[Start of INPUT DATA]

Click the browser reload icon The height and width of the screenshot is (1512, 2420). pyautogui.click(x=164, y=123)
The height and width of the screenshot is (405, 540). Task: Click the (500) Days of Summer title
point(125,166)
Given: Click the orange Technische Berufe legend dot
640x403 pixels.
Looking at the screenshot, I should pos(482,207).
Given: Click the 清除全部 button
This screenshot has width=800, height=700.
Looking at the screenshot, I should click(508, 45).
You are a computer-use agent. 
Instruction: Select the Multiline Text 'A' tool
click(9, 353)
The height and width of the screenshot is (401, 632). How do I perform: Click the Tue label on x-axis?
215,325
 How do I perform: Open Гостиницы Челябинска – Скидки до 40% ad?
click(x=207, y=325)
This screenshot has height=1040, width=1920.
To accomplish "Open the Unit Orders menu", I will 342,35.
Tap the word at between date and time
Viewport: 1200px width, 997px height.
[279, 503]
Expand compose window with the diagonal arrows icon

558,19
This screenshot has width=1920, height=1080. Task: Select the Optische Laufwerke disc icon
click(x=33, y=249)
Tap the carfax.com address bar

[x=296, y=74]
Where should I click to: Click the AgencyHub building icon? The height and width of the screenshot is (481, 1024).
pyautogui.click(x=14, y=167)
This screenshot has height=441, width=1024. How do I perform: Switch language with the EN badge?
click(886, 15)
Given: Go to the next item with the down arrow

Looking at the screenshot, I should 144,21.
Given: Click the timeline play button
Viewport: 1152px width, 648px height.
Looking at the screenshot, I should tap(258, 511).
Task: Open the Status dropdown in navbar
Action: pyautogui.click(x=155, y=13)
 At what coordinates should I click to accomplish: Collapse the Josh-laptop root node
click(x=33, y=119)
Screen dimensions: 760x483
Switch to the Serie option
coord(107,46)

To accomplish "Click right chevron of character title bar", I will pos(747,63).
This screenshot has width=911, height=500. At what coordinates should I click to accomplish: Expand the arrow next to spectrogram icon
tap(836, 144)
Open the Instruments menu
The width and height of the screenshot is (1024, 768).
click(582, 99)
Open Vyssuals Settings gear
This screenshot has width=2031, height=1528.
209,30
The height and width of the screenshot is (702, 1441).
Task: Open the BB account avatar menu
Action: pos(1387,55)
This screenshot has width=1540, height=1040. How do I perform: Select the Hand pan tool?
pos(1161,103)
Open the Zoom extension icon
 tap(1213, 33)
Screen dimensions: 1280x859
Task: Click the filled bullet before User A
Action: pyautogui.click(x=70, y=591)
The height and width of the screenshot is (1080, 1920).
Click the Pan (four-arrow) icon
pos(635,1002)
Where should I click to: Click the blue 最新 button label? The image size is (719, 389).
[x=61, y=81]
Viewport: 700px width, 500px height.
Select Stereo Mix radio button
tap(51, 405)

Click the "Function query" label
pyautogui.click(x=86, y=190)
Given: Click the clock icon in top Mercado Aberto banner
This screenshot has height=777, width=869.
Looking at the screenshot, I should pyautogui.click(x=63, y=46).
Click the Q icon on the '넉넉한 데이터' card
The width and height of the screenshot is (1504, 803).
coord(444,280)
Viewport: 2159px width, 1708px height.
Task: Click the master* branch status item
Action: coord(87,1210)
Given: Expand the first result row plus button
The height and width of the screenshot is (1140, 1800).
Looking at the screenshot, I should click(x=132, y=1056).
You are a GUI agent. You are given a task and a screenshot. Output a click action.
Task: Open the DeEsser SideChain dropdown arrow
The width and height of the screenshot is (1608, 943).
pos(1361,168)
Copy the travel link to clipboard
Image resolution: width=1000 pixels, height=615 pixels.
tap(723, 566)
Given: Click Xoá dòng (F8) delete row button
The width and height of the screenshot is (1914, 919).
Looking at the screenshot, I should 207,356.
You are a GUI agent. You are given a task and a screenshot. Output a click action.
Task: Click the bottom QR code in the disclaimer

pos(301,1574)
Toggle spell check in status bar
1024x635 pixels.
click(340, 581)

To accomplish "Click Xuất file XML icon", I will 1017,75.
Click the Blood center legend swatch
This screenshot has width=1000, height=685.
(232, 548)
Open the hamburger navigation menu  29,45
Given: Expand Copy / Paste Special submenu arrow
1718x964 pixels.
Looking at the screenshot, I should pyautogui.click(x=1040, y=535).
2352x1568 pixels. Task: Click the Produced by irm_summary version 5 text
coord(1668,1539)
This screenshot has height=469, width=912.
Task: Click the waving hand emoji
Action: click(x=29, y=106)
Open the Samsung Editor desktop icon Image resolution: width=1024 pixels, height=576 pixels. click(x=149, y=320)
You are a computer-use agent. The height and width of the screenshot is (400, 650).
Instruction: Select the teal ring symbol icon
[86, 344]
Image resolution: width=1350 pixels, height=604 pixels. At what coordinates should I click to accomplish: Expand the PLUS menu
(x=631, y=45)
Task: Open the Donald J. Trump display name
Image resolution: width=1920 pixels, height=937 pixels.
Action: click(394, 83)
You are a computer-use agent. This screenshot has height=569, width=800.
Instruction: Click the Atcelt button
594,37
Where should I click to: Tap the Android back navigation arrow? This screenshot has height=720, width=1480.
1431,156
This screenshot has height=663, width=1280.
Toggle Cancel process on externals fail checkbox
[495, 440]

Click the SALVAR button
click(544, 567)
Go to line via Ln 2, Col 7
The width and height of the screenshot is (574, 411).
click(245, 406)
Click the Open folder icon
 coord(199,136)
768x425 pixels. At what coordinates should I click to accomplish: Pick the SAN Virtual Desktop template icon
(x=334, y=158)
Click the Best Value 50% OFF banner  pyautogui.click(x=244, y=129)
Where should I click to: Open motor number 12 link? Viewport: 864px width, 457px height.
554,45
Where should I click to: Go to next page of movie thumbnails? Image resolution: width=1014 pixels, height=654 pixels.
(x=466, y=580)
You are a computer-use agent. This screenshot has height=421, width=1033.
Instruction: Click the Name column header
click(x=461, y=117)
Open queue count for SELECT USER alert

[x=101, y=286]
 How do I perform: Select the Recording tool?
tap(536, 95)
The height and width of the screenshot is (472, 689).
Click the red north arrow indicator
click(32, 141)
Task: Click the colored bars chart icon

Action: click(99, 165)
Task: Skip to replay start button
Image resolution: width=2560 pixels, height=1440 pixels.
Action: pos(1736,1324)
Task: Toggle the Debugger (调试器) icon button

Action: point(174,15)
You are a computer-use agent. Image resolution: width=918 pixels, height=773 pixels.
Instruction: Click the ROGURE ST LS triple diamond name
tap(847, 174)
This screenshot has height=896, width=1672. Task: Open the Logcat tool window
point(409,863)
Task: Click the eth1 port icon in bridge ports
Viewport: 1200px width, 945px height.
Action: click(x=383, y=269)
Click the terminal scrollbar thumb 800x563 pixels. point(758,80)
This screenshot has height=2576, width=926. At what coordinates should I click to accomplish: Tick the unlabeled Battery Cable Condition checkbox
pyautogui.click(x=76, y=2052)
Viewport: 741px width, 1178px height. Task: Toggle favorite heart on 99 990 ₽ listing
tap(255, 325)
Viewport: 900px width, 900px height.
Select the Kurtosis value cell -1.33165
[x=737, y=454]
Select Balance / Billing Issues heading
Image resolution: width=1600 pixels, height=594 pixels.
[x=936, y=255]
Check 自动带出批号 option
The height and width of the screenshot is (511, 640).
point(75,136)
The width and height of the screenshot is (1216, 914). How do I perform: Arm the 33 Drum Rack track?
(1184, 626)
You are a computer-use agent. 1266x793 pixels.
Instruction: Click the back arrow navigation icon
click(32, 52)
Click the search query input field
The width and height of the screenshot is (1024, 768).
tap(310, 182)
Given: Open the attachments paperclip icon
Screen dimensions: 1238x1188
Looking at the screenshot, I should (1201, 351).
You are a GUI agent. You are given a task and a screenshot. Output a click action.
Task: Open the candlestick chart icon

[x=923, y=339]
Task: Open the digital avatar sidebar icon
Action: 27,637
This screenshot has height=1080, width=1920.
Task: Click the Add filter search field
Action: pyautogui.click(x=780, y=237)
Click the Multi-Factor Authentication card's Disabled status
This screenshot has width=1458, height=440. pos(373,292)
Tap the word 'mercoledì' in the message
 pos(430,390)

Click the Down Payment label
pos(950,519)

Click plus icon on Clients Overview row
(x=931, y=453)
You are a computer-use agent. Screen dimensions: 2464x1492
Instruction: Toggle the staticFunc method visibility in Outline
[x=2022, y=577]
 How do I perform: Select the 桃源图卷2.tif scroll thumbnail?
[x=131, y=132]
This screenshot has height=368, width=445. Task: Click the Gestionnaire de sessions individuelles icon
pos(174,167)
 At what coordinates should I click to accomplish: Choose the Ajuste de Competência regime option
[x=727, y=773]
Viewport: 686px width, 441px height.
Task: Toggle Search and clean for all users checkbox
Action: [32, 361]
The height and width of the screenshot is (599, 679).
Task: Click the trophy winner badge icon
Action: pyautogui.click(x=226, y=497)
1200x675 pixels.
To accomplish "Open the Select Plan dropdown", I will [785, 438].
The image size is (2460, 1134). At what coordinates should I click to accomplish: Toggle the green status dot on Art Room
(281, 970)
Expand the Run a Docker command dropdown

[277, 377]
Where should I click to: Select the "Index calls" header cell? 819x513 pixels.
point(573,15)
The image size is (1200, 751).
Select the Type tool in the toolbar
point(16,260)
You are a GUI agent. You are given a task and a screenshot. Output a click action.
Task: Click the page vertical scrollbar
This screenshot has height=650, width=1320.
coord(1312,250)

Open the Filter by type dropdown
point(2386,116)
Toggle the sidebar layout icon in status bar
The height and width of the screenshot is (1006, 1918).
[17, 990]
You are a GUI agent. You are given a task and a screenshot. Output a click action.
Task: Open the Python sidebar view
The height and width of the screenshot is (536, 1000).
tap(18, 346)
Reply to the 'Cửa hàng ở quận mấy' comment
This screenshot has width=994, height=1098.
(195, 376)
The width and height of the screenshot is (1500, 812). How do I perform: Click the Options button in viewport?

[End of INPUT DATA]

■ **GIVEN REQUEST**: Print the records word for word, from the first line up to and including the line that contains "click(582, 99)".

■ **THE RESPONSE**:
Click the browser reload icon The height and width of the screenshot is (1512, 2420). pyautogui.click(x=164, y=123)
The height and width of the screenshot is (405, 540). Task: Click the (500) Days of Summer title
point(125,166)
Given: Click the orange Technische Berufe legend dot
640x403 pixels.
Looking at the screenshot, I should pos(482,207).
Given: Click the 清除全部 button
This screenshot has width=800, height=700.
Looking at the screenshot, I should click(508, 45).
You are a computer-use agent. 
Instruction: Select the Multiline Text 'A' tool
click(9, 353)
The height and width of the screenshot is (401, 632). How do I perform: Click the Tue label on x-axis?
215,325
 How do I perform: Open Гостиницы Челябинска – Скидки до 40% ad?
click(x=207, y=325)
This screenshot has height=1040, width=1920.
To accomplish "Open the Unit Orders menu", I will 342,35.
Tap the word at between date and time
Viewport: 1200px width, 997px height.
[279, 503]
Expand compose window with the diagonal arrows icon

558,19
This screenshot has width=1920, height=1080. Task: Select the Optische Laufwerke disc icon
click(x=33, y=249)
Tap the carfax.com address bar

[x=296, y=74]
Where should I click to: Click the AgencyHub building icon? The height and width of the screenshot is (481, 1024).
pyautogui.click(x=14, y=167)
This screenshot has height=441, width=1024. How do I perform: Switch language with the EN badge?
click(886, 15)
Given: Go to the next item with the down arrow

Looking at the screenshot, I should 144,21.
Given: Click the timeline play button
Viewport: 1152px width, 648px height.
Looking at the screenshot, I should tap(258, 511).
Task: Open the Status dropdown in navbar
Action: pyautogui.click(x=155, y=13)
 At what coordinates should I click to accomplish: Collapse the Josh-laptop root node
click(x=33, y=119)
Screen dimensions: 760x483
Switch to the Serie option
coord(107,46)

To accomplish "Click right chevron of character title bar", I will pos(747,63).
This screenshot has width=911, height=500. At what coordinates should I click to accomplish: Expand the arrow next to spectrogram icon
tap(836, 144)
Open the Instruments menu
The width and height of the screenshot is (1024, 768).
click(582, 99)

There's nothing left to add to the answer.